In the context of the above, the following aspects pertaining to dividend income received by a non-resident taxpayer from India are highlighted:

  • Taxability of dividend income received by a non-resident entity from India
  • Requirement to furnish corporate tax return in India u/s 139(1) of the Act
  • Requirement to undertake Transfer Pricing (TP) compliances in India u/s 92 of the Act

Taxability of dividend income

As per Section 115A of the Act, the withholding tax rate on dividends paid to non-resident shareholders is 20% (plus applicable surcharge and cess).

However, preferential withholding tax rates are available under India's Double Taxation Avoidance Agreements (DTAAs) with other countries, provided that the recipient of such dividends fulfills the eligibility criteria. Typically, the concessional withholding tax rate could be as low as 5% - 10%.

Furnishing corporate tax returns under Section 139(1)

In this regard, it may be noted that Section 115A provides an exemption from filing corporate tax returns with respect to Dividend income, provided the withholding tax is deducted as per the rate prescribed under the said Section viz 20% (plus applicable surcharge and cess).

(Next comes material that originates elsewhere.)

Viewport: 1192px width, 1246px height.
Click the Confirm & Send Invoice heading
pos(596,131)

However, the taxpayer who opts to enjoy concessional withholding tax rates as provided under the DTAA, would have to furnish the corporate tax return on or before the due date.

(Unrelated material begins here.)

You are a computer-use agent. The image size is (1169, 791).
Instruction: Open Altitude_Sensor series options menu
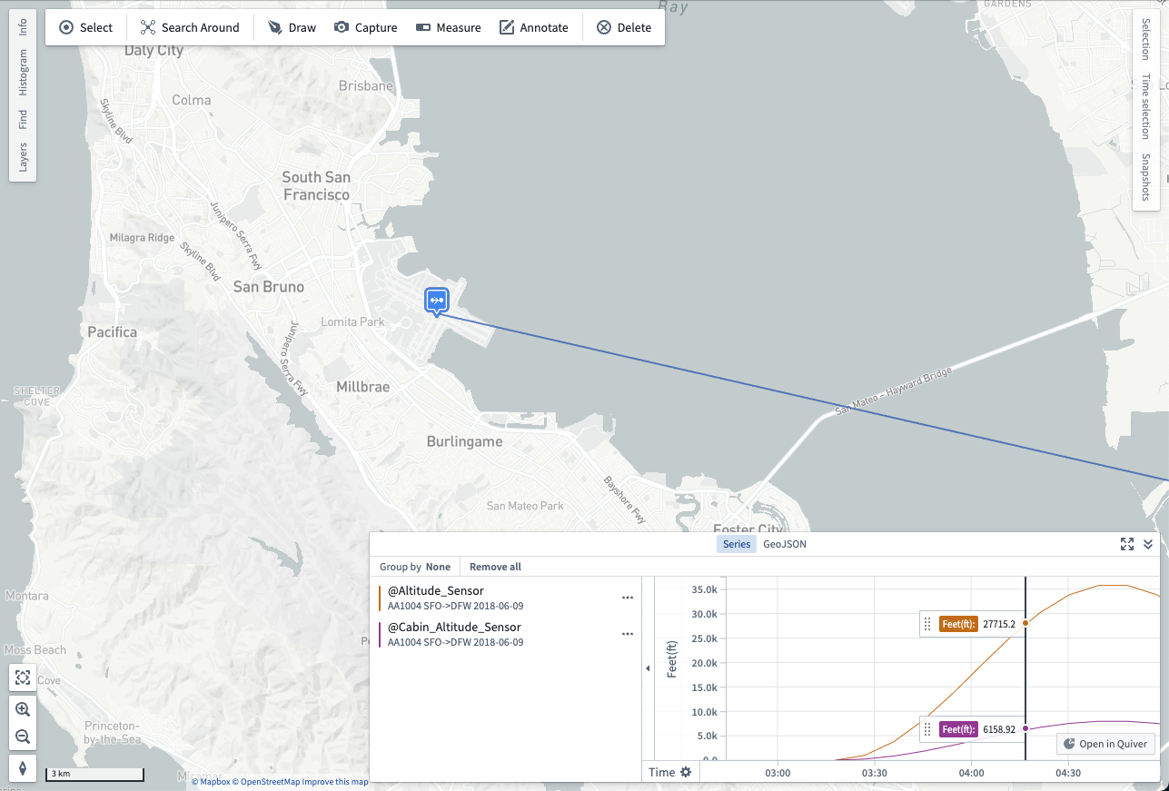(627, 598)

TP compliances under Section 92 of the Act (u/s 92D and 92E)

In an ideal scenario, dividends are considered an appropriation of profits (current or previous years). Such profits are after-tax profits and therefore, while DDT was in force, all taxes were paid on net profits, the applicability of TP on dividends from a practical point of view had no or little relevance.

The implications in relation to transaction pertaining to dividend between two Associated Enterprises (AE) as per Section 92A of the Act has been a much-debated affair under the TP regulations in India.

It is pertinent to note that the provisions of the Act do not provide any specific exemption from the annual TP compliances, regardless of the fact whether the withholding tax is deducted as per Section 115A (higher rate) or as per the DTAA (concessional rate).

While there are certain technical arguments to support the view that where the taxpayer is not required to do a corporate tax return in India (referring to exemption u/s 115A), he would also enjoy the exemption from TP compliances. However, such a position may be litigative, considering that the provisions of the Act do not specifically provide an exemption from TP compliances.

Therefore, non-resident taxpayers deriving dividend income from India would have to undertake belowmentioned TP compliances:

Sr. No. Nature of Compliance
1. Issuance of Accountant’s Report (i.e., Form No. 3CEB)
2. Master File compliance (Form No/ 3CEAA)
3. TP documentation report (Format prescribed under Rule 10D of the Income Tax rules.